- [Exercise directions]: Take the lines below from the one with "The image size" through the one with "Open the 下载 download dropdown" and print only them, exactly. Don't print the pictures.

- [Supplied data]:
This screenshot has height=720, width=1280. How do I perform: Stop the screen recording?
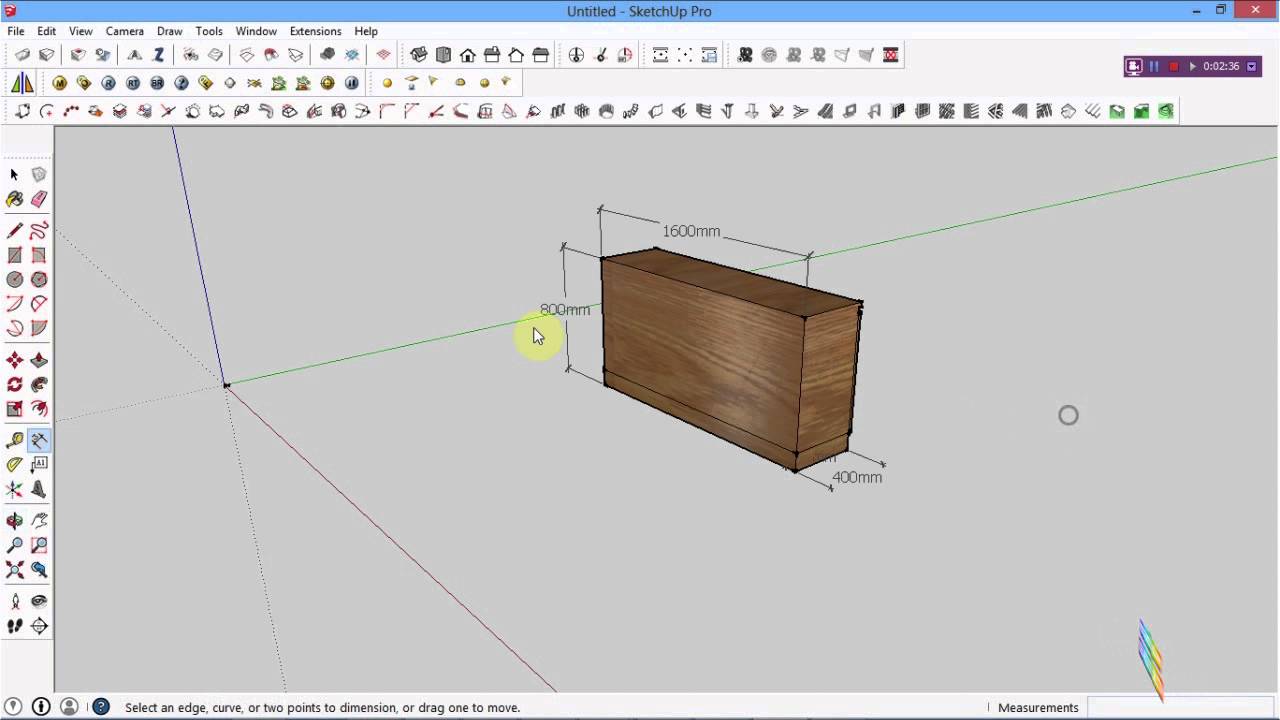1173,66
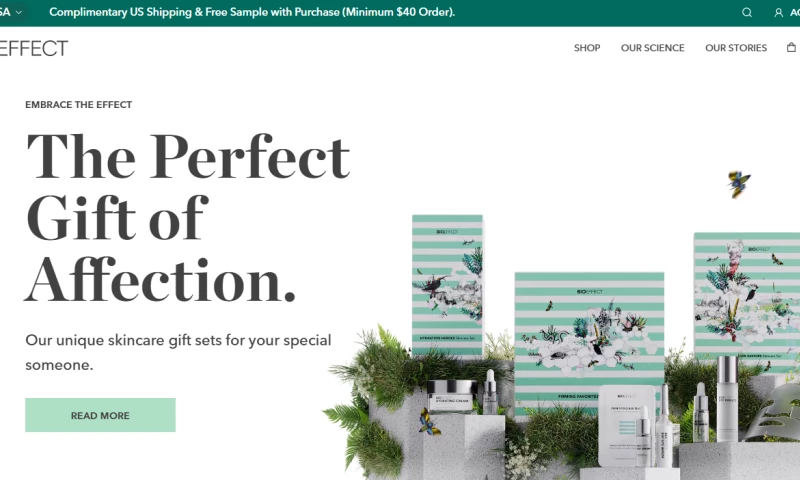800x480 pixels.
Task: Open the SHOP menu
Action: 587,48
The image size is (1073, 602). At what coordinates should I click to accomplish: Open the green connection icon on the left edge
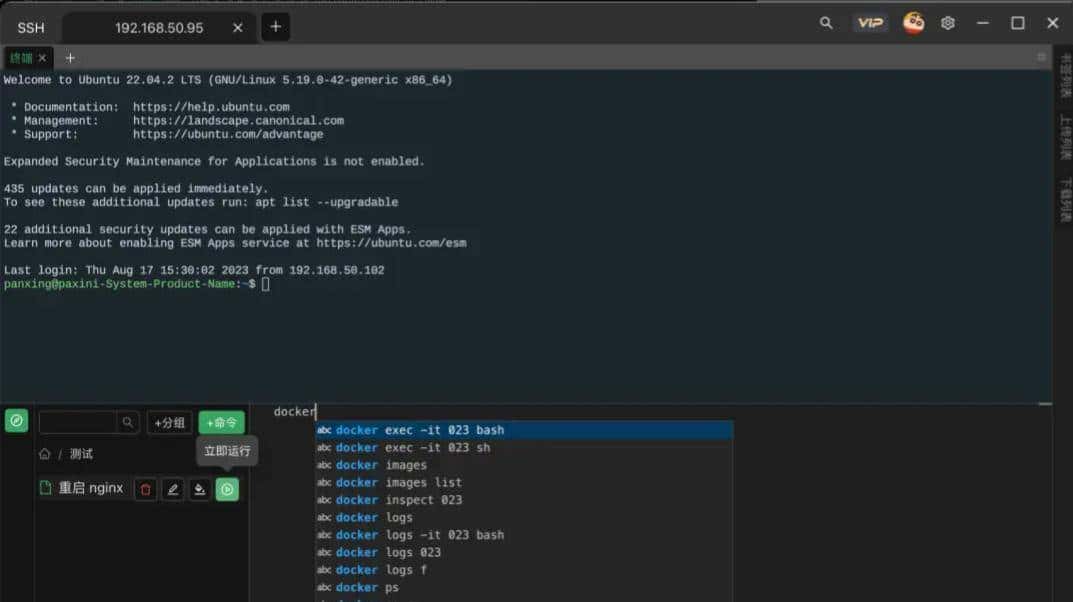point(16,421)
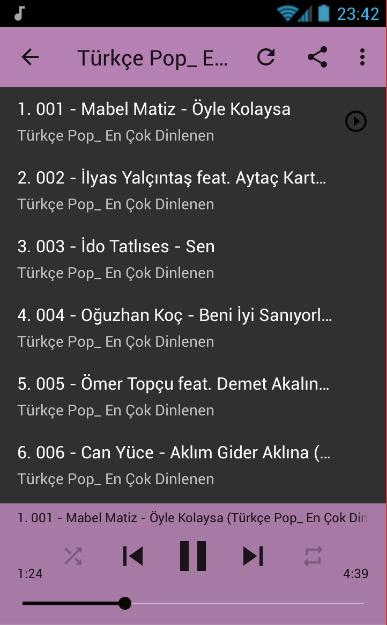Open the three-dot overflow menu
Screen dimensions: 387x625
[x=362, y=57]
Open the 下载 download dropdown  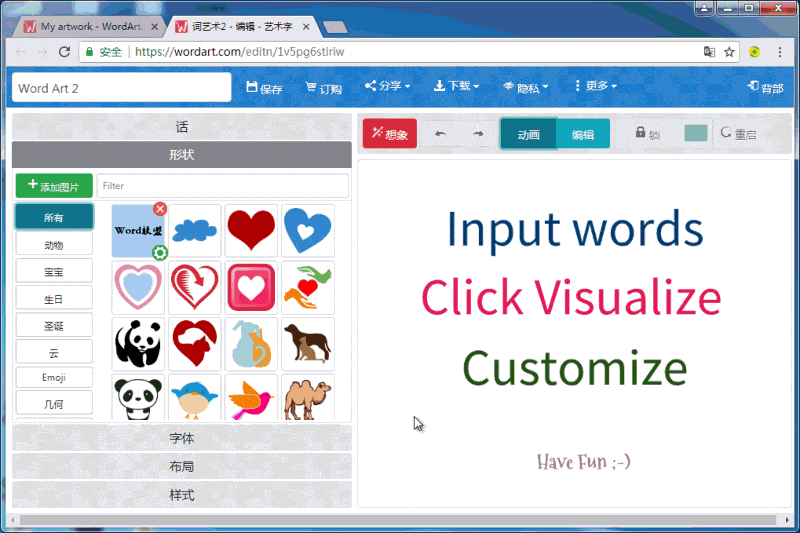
==
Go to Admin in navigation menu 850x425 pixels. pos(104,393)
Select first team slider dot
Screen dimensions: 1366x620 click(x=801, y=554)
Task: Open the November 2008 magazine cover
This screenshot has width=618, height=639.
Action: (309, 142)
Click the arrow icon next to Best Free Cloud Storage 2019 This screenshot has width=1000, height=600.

- [Final answer]:
The image size is (1073, 602). At what coordinates should I click to accomplish: Open the green connection icon on the left edge
point(16,421)
Open the three-dot overflow menu
Screen dimensions: 387x625
[x=362, y=57]
Open the 下载 download dropdown  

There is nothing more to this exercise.